One Interface, Many Providers
With FluxMedia, your upload code is consistent regardless of which provider handles the file:
// Your upload logic — works identically with any provider
async function uploadFile(uploader: MediaUploader, file: File) {
const result = await uploader.upload(file, {
folder: 'uploads',
metadata: { type: 'user-upload' },
});
return result.url;
}
Configure different uploaders for different use cases:
// Cloudinary for media assets (transformations, CDN)

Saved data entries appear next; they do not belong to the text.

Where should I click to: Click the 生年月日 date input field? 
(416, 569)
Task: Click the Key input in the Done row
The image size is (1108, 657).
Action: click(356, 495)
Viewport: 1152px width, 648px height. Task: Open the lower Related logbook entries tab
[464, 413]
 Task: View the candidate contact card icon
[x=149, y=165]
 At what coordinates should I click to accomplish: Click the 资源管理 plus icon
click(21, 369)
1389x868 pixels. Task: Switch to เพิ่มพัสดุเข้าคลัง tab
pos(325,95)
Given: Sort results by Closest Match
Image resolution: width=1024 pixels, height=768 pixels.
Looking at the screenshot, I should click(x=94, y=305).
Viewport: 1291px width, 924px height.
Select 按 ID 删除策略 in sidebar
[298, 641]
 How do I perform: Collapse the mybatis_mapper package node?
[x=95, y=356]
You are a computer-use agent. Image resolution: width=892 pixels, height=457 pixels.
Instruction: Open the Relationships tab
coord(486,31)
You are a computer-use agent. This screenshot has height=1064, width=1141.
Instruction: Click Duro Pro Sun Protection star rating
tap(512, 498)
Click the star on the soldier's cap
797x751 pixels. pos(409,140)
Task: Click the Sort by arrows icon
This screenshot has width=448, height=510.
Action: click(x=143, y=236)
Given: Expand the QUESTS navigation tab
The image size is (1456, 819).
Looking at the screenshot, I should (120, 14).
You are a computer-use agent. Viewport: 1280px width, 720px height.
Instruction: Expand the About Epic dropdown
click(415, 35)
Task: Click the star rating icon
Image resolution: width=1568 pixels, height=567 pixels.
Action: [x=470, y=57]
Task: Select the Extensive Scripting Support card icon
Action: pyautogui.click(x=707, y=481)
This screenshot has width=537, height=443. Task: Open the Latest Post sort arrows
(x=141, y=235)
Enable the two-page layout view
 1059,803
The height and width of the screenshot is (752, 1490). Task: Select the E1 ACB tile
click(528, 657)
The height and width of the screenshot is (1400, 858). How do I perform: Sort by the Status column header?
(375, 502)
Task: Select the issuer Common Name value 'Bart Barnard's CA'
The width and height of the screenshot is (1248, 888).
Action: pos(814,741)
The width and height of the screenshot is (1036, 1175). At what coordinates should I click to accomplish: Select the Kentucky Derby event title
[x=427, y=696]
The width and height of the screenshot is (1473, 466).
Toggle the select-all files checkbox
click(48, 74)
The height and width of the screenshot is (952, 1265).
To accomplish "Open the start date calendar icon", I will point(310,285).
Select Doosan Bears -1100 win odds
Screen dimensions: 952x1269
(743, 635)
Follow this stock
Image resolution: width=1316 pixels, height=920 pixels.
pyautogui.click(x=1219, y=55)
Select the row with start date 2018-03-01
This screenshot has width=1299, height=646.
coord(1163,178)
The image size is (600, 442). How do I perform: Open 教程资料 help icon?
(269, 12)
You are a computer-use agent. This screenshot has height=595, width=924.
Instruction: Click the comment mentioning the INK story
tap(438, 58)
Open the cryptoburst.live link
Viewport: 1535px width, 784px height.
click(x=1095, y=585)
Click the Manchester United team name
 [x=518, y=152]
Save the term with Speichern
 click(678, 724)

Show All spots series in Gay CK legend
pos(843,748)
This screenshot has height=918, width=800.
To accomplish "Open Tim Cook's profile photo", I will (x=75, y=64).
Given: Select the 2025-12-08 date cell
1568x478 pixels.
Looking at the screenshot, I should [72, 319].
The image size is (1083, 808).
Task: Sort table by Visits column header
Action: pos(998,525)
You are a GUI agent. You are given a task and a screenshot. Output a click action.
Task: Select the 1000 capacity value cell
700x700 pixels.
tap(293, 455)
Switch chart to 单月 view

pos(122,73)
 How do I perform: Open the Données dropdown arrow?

const cloudinaryUploader = new MediaUploader(
new CloudinaryProvider({
cloudName: process.env.CLOUDINARY_CLOUD,
apiKey: process.env.CLOUDINARY_KEY,
apiSecret: process.env.CLOUDINARY_SECRET,
})
);
// S3 for long-term archives
const s3Uploader = new MediaUploader(
new S3Provider({
region: 'us-east-1',
bucket: 'my-archive-bucket',
accessKeyId: process.env.S3_KEY,
secretAccessKey: process.env.S3_SECRET,
})
);
// R2 for bandwidth-friendly video delivery
const r2Uploader = new MediaUploader(
new R2Provider({
accountId: process.env.R2_ACCOUNT,
bucket: process.env.R2_BUCKET,
accessKeyId: process.env.R2_KEY,
secretAccessKey: process.env.R2_SECRET,
})
);
// Same function works with all three
await uploadFile(cloudinaryUploader, imageFile);
await uploadFile(s3Uploader, archiveFile);
await uploadFile(r2Uploader, videoFile);
Use-Case-Based Provider Selection
A common pattern is choosing the right provider for the right job:
function createUploader(useCase: 'media' | 'archive' | 'video') {
switch (useCase) {
case 'media':
return new MediaUploader(new CloudinaryProvider({ ... }));
case 'archive':
return new MediaUploader(new S3Provider({ ... }));
case 'video':
return new MediaUploader(new R2Provider({ ... }));
}
}
const mediaUploader = createUploader('media');
const archiveUploader = createUploader('archive');
Fallback Providers
FluxMedia also supports automatic failover. If the primary provider hits an error, the fallback provider takes over seamlessly:
import { MediaUploader, MediaErrorCode } from '@fluxmedia/core';
const uploader = new MediaUploader(
new CloudinaryProvider({ ... }),
[],
{
fallbackProvider: new S3Provider({ ... }),
fallbackOnErrors: [
MediaErrorCode.NETWORK_ERROR,
MediaErrorCode.RATE_LIMITED,
MediaErrorCode.PROVIDER_ERROR,
],
onFallback: (error, fallback) => {
console.warn(`Using ${fallback.name} due to: ${error.message}`);
},
}
);
This adds resilience without any changes to your upload code.
Feature Detection
Some features are provider-specific, and FluxMedia handles this gracefully with supports():
if (uploader.supports('transformations.resize')) {
// Cloudinary supports on-the-fly transformations
const url = uploader.getUrl(id, { width: 400, height: 400 });
} else {
// S3/R2 — serve the original
const url = uploader.getUrl(id);
}
When to Use Which Provider
| Provider | Best For |
|---|---|
| Cloudinary | Image/video transformations, CDN delivery |
| S3 | General storage, AWS ecosystem integration |
| R2 | Cost savings (no egress fees), edge performance |
The beauty of FluxMedia is that you don't have to pick just one. Use each provider where it shines, with the same clean API everywhere.